Cet examen qui pilote tout l'enseignement
secondaire ne peut être modifié que dans le cadre d'une refondation globale et
magistrale. M. Descoings explique qu'il ne serait pas sage d'ouvrir ces
dossiers dès aujourd'hui. D'autant plus que la politique de non-remplacement
des départs en retraite des fonctionnaires rend M. Sarkozy suspect dans le
milieu enseignant.
Le rapport Descoings propose donc leur
contournement par une aide à l'orientation, un temps d'accompagnement des
élèves à côté des cours magistraux, un apprentissage du maniement oral des
langues vivantes étrangères ou une valorisation de l'engagement des jeunes...
Des mesures 100 % consensuelles qui offrent autant de portes d'entrée bien
commodes - ce qui ne veut pas dire inutiles - et réalisables avant la fin du
quinquennat. Dans le même esprit, Xavier Darcos, le ministre de l'éducation
nationale, encadre des expérimentations dans 123 lycées. L'autonomie et la
politique de la tache d'huile prendraient le relais sur la réforme tombée du
ciel. La révolution laisserait place à l'amélioration.

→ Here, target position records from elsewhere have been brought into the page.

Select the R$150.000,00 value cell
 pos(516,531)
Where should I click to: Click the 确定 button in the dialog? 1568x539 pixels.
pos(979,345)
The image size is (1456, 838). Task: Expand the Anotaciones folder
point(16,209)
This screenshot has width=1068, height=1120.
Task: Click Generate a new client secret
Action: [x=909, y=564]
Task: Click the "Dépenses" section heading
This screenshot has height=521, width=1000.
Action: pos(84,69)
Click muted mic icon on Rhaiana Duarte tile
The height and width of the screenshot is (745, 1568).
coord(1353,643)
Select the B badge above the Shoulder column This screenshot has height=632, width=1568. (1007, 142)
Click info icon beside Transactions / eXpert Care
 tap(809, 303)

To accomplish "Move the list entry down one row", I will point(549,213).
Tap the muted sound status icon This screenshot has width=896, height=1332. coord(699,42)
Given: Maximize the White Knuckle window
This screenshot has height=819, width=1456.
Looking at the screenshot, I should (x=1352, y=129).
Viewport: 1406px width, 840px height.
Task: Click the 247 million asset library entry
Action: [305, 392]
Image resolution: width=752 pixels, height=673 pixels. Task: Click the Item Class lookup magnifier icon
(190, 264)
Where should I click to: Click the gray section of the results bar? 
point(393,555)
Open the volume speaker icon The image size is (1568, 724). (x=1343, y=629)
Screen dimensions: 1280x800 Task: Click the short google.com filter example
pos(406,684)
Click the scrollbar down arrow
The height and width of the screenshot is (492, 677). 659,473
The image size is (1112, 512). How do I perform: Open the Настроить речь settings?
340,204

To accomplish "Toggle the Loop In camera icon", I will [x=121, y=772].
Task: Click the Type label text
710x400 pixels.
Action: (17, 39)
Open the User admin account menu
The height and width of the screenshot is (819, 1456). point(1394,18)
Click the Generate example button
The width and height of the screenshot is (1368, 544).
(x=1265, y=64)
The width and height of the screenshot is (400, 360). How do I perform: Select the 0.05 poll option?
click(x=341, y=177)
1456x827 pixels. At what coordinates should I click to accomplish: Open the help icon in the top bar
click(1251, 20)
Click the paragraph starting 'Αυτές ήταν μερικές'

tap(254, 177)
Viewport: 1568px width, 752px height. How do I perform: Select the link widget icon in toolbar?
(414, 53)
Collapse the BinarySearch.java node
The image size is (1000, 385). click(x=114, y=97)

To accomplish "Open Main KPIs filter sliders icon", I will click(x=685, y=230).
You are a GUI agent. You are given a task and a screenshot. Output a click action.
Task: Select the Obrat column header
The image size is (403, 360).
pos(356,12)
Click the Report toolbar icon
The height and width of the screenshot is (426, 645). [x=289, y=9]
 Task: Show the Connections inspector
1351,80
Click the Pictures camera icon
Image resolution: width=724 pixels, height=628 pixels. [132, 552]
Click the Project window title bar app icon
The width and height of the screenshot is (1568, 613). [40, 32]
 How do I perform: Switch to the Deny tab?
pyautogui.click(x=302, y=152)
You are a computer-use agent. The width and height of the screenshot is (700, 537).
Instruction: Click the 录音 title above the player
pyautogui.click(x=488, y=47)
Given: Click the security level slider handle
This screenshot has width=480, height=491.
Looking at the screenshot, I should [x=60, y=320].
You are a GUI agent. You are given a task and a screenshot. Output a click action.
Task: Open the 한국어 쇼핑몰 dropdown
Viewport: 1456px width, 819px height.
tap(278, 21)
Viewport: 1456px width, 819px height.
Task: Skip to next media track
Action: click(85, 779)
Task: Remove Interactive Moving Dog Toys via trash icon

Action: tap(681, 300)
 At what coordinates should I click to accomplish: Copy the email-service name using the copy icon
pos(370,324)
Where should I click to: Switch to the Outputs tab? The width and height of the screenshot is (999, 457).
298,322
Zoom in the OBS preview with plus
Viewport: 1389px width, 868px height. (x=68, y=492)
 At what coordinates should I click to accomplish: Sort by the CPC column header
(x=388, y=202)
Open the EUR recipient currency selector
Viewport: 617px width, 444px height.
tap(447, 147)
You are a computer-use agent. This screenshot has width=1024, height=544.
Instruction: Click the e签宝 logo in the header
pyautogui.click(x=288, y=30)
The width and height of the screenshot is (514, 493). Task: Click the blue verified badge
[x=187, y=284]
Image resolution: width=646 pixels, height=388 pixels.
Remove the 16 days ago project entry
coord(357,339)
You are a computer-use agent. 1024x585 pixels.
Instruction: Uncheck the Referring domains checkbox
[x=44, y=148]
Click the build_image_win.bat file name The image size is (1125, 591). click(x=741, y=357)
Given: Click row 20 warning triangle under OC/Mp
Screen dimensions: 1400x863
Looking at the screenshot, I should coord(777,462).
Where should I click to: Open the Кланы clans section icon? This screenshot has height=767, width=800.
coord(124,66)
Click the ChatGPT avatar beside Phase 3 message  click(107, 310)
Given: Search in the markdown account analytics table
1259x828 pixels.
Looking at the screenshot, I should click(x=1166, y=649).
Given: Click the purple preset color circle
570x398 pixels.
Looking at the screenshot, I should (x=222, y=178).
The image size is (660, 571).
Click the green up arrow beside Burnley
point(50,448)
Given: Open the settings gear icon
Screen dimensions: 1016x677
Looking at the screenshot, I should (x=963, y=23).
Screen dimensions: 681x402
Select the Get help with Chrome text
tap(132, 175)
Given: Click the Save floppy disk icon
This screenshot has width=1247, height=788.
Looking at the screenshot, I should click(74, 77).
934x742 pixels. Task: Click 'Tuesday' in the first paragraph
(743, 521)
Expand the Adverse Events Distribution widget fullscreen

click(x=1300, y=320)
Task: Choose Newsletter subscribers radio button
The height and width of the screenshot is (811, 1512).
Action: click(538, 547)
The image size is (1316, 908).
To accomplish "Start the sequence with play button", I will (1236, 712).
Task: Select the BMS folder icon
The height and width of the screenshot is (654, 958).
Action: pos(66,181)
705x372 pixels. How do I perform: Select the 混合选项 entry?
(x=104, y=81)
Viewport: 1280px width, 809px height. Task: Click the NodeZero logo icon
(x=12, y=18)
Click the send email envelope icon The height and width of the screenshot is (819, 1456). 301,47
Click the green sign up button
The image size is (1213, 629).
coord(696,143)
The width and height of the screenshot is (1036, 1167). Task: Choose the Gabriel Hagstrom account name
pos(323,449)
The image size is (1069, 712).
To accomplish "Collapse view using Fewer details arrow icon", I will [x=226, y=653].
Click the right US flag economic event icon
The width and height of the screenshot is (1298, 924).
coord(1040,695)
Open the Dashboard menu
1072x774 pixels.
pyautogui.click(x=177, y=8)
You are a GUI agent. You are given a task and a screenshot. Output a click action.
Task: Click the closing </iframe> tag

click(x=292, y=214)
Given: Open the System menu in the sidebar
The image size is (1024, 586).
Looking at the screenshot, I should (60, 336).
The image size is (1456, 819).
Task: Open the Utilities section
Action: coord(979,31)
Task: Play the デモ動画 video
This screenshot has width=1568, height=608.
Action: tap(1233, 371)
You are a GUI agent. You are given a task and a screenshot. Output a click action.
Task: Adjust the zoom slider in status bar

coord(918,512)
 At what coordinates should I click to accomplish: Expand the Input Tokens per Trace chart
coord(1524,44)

Plus délicats à mettre en oeuvre, la
revalorisation des bacs technologiques et le sauvetage du bac littéraire, en
voie d'extinction, font partie des préconisations. Ces mesures peuvent changer
l'architecture de l'édifice, rendre moins discriminante cette institution qui
fonctionne comme une machine à exclure dans un système qui ne compte pas un
lycée mais trois : le général, le technologique et le professionnel. Avec une
vraie hiérarchie.
Aujourd'hui, une fois en seconde générale et
technologique, il faut rester sur le bon rail pour le bac général, et de
préférence intégrer la bonne série : la scientifique qui permet de décrocher un
bac S. Le tout avec l'option mathématiques et préparé dans le bon établissement
de centre-ville, celui qui ouvre la porte des classes préparatoires aux grandes
écoles. A l'issue de ce parcours pour initiés, les fils de cadres sont huit
fois plus nombreux que les enfants d'ouvriers à obtenir un bac S, à côté duquel
les autres bacs font pâle figure.
Une refondation voudrait qu'on s'attaque
vraiment à ce super-bac, ce bac ès bourgeoisies. Une réforme préférera garder
intact ce fleuron de notre culture - en ajustant à peine les coefficients des
épreuves - et redonner un coup de peinture aux autres bacs, y compris en en
améliorant les débouchés. Est-ce que cela suffira à éviter la menace d'un autre
décembre 2005 ? Est-ce que cela modifiera les profils sociologiques des
différentes filières ? Et fera décoller le taux de bacheliers des 63 % (63,6 %
à la session 2008) où il stagne depuis le milieu des années 1990 ? Une
véritable troisième voie devrait être capable d'y conduire. Mais à petits pas.